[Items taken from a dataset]
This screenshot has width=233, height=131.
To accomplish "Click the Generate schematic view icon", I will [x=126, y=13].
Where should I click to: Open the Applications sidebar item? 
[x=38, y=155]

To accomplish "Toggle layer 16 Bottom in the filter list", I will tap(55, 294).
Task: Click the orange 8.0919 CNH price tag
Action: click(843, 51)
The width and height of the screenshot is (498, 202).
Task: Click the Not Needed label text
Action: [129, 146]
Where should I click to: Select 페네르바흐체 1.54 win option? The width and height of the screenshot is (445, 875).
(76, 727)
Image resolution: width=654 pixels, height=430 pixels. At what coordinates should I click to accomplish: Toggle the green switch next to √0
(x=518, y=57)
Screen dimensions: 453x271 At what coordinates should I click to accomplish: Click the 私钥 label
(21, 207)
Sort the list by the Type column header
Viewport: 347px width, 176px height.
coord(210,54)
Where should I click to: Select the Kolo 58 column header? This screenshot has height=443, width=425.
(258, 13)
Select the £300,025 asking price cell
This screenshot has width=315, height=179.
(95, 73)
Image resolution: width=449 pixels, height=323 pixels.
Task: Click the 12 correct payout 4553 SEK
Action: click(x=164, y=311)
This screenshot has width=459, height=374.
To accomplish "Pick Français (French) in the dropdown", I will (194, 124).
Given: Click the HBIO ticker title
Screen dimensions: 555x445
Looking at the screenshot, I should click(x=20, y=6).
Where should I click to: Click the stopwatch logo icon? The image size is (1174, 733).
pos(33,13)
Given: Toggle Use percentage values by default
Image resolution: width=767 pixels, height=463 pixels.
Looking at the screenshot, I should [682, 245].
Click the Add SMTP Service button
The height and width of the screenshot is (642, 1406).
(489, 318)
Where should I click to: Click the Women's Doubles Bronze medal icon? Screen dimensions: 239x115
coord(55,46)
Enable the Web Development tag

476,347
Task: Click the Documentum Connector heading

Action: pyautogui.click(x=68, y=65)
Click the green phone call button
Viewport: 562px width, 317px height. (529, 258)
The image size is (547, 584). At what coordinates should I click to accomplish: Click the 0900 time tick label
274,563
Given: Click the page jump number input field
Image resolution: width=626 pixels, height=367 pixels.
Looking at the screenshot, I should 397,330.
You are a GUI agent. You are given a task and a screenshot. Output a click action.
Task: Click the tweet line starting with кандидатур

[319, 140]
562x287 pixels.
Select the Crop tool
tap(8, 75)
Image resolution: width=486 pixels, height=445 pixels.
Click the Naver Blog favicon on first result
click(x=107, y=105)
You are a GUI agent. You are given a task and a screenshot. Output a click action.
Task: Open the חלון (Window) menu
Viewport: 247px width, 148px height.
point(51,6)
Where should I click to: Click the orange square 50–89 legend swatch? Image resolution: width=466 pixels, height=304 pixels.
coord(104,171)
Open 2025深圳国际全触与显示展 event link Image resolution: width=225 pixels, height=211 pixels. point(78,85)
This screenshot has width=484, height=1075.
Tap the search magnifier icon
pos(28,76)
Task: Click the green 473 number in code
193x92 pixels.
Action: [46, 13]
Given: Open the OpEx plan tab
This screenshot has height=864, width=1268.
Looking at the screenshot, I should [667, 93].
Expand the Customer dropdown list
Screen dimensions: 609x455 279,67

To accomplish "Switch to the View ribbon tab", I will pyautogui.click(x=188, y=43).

▸ PROBLEM STATEMENT:
Copy out every one of the lines above word for word, with no changes.

▸ THE COMPLETED TASK:
This screenshot has width=233, height=131.
To accomplish "Click the Generate schematic view icon", I will [x=126, y=13].
Where should I click to: Open the Applications sidebar item? 
[x=38, y=155]

To accomplish "Toggle layer 16 Bottom in the filter list", I will tap(55, 294).
Task: Click the orange 8.0919 CNH price tag
Action: click(843, 51)
The width and height of the screenshot is (498, 202).
Task: Click the Not Needed label text
Action: [129, 146]
Where should I click to: Select 페네르바흐체 1.54 win option? The width and height of the screenshot is (445, 875).
(76, 727)
Image resolution: width=654 pixels, height=430 pixels. At what coordinates should I click to accomplish: Toggle the green switch next to √0
(x=518, y=57)
Screen dimensions: 453x271 At what coordinates should I click to accomplish: Click the 私钥 label
(21, 207)
Sort the list by the Type column header
Viewport: 347px width, 176px height.
coord(210,54)
Where should I click to: Select the Kolo 58 column header? This screenshot has height=443, width=425.
(258, 13)
Select the £300,025 asking price cell
This screenshot has width=315, height=179.
(95, 73)
Image resolution: width=449 pixels, height=323 pixels.
Task: Click the 12 correct payout 4553 SEK
Action: click(x=164, y=311)
This screenshot has width=459, height=374.
To accomplish "Pick Français (French) in the dropdown", I will (194, 124).
Given: Click the HBIO ticker title
Screen dimensions: 555x445
Looking at the screenshot, I should click(x=20, y=6).
Where should I click to: Click the stopwatch logo icon? The image size is (1174, 733).
pos(33,13)
Given: Toggle Use percentage values by default
Image resolution: width=767 pixels, height=463 pixels.
Looking at the screenshot, I should [682, 245].
Click the Add SMTP Service button
The height and width of the screenshot is (642, 1406).
(489, 318)
Where should I click to: Click the Women's Doubles Bronze medal icon? Screen dimensions: 239x115
coord(55,46)
Enable the Web Development tag

476,347
Task: Click the Documentum Connector heading

Action: pyautogui.click(x=68, y=65)
Click the green phone call button
Viewport: 562px width, 317px height. (529, 258)
The image size is (547, 584). At what coordinates should I click to accomplish: Click the 0900 time tick label
274,563
Given: Click the page jump number input field
Image resolution: width=626 pixels, height=367 pixels.
Looking at the screenshot, I should 397,330.
You are a GUI agent. You are given a task and a screenshot. Output a click action.
Task: Click the tweet line starting with кандидатур

[319, 140]
562x287 pixels.
Select the Crop tool
tap(8, 75)
Image resolution: width=486 pixels, height=445 pixels.
Click the Naver Blog favicon on first result
click(x=107, y=105)
You are a GUI agent. You are given a task and a screenshot. Output a click action.
Task: Open the חלון (Window) menu
Viewport: 247px width, 148px height.
point(51,6)
Where should I click to: Click the orange square 50–89 legend swatch? Image resolution: width=466 pixels, height=304 pixels.
coord(104,171)
Open 2025深圳国际全触与显示展 event link Image resolution: width=225 pixels, height=211 pixels. point(78,85)
This screenshot has width=484, height=1075.
Tap the search magnifier icon
pos(28,76)
Task: Click the green 473 number in code
193x92 pixels.
Action: [46, 13]
Given: Open the OpEx plan tab
This screenshot has height=864, width=1268.
Looking at the screenshot, I should [667, 93].
Expand the Customer dropdown list
Screen dimensions: 609x455 279,67

To accomplish "Switch to the View ribbon tab", I will pyautogui.click(x=188, y=43).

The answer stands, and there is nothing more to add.